Sand Springs Ry. Co. v. Baldridge

159 P. 487 | Okla. | 1916

This action was commenced in the superior court of Tulsa county, by the defendant in error, to recover damages from the plaintiff in error for the death of her husband, George F. Baldridge. The petition alleges that the deceased was employed by the plaintiff in error as a motorman upon its trolley line between Tulsa and Sand Springs; that on the morning of January 19th, the deceased was operating a motor car upon the line of plaintiff in error and was approaching the home station at Sand Springs, upon the schedule time of his car; that the plaintiff in error's servants and employees negligently ran another car out from a switch at said home station, upon the main line of track, without giving any warning or signal of such movement or without any flagman being stationed to give any signal or other warning to the approaching car, operated by the deceased; that the weather on said morning was foggy and dark and the track wet and slippery, and that by reason thereof the deceased was unable to discover the other car upon the main line or track of plaintiff in error in time to bring his car under control and prevent the collision from which his death resulted; that the collision which caused the death of said George F. Baldridge occurred without fault, negligence, or carelessness upon his part, but was due wholly to the fault, negligence, and carelessness of plaintiff in error, its servants and employees, in the careless and negligent manner of their operation of said other car.

Plaintiff in error filed the following answer:

"Now comes the defendant in the above-entitled cause and denies each and every fact, matter, and thing in plaintiffs' petition alleged, and says that if said George F. Baldridge came to his death while in the employ of the defendant, that said death was caused by the negligence of said George F. Baldridge directly or by such contributory negligence as amounted to the proximate cause of said injury and death, and that the plaintiff assumed the risk of said injury, same being incident to his employment.
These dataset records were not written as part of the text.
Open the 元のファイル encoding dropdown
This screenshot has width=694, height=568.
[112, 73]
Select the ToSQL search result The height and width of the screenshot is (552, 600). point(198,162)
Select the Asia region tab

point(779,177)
"Wherefore defendant prays that plaintiffs take nothing by this action, and that defendant be warranted its costs."

The cause was tried to a jury, resulting in a verdict for defendant in error, upon which judgment was entered. The motion of plaintiff in error for a new trial having been overruled, it brings this proceeding in error to reverse said judgment.

The only assignment of error argued in the brief of plaintiff in error is that the court erred in refusing instruction No. 3 requested by plaintiff in error, which is as follows:

"You are instructed that the defendant had a full right under its franchise to operate its railway for the transportation of freight, and had a right incident thereto to switch cars on and off of its main line at the point near what is known as the 'Home' station on said line of railway; that if you find that under ordinary and usual circumstances said defendant could have switched said freight cars from and off said line at the point where said accident occurred without sending a flagman or switchman to warn approaching motor cars of their presence on said track, and if you find that said accident would not have occurred except for the heavy fog, and if you find that said fog was unusual and unprecedented, then you will find that said accident was caused by the act of God, and that defendant is not liable."
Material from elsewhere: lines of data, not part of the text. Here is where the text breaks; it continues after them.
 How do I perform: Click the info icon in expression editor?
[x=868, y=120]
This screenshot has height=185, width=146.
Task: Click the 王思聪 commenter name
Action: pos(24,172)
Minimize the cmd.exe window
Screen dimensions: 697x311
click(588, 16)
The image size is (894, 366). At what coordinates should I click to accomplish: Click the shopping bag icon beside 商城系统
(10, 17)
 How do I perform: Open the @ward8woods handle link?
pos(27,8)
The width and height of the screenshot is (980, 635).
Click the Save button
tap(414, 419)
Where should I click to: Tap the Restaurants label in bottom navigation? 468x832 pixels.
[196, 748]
It is insisted by plaintiff in error that the court erred in refusing said instruction, because the accident which resulted in the injury complained of was occasioned by an unprecedented fog which could not have been foreseen, and therefore was the result of an "act of God." We think this assignment of error is without merit, for the reason that the plaintiff in error, in its answer, did not plead that the accident was occasioned by an act of God. The defense of an "act of God," *103 or vis major, is a special defense in actions for negligence, and, to be available, must be pleaded. 29 Cyc. 580; 2 Bates Pl Pr. 1201; Orient Ins. Co. v. Northern P. Ry. Co., 31 Mont. 502, 78 P. 1036; New Haven, etc., Co. v. Quintard, 6 Abb. Prac. N. S. (N.Y.) 128.
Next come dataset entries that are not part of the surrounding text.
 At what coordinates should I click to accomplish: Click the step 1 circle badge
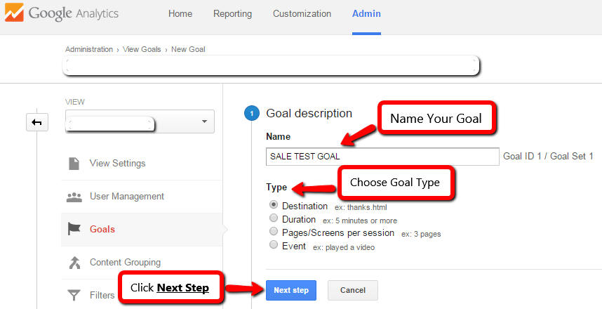(251, 113)
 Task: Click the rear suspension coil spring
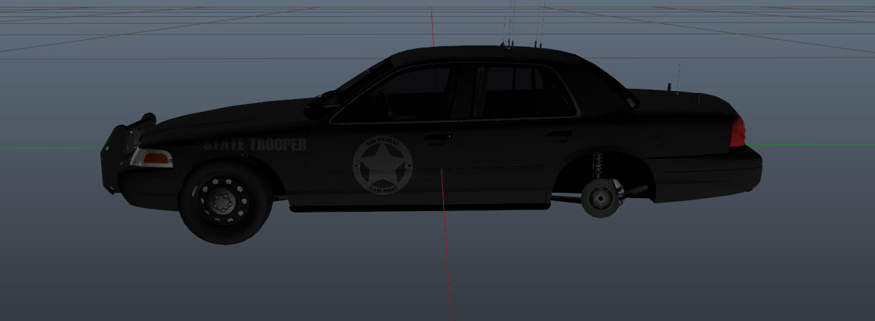click(x=599, y=164)
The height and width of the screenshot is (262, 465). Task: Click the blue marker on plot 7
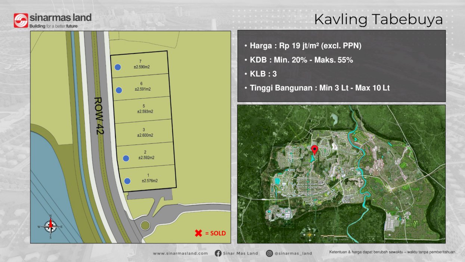coord(118,67)
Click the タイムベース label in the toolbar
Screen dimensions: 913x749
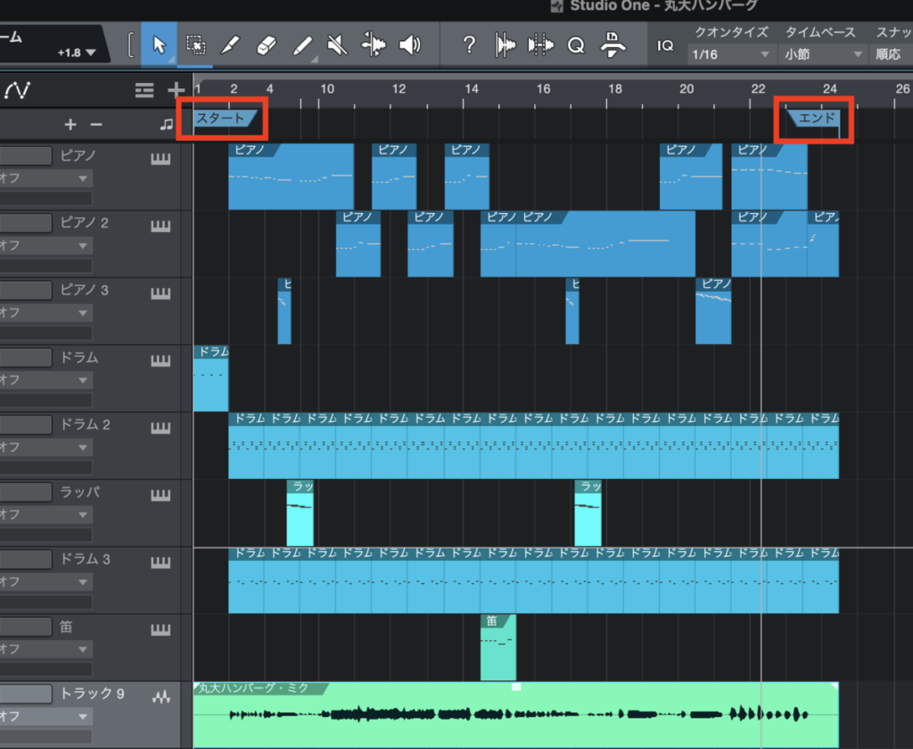pos(819,32)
It is true that evidence was offered by the defendant in error to show the foggy condition of the morning, but this evidence was offered upon the issue of contributory negligence of the deceased, pleaded by plaintiff in error, to show that because of the fog and the wet and slippery condition of the track the deceased was not guilty of contributory negligence in not discovering the presence of the other car upon the track in time to avoid the collision. The defense that the collision was occasioned by an act of God appears to be presented in this case, for the first time, by the requested instruction. It has been repeatedly held by this court that it is not error to refuse to instruct the jury upon matters not put in issue by the pleadings. First Nat. Bank v. Walworth, 22 Okla. 878,98 P. 917; Ft. Smith W. R. Co. v. Collins, 26 Okla. 82,108 P. 550; Finch v. Brown, 27 Okla. 217, 111 P. 391; Redus v. Mattison, 30 Okla. 720, 121 P. 253: Chambers v. Van Wagner,32 Okla. 774, 123 P. 1117; Kennedy v. Goodman, 39 Okla. 470,135 P. 936. It necessarily follows, therefore, that the court did not err in refusing the requested instruction.

This being the only error complained of by plaintiff in error, the judgment of the court below should be affirmed.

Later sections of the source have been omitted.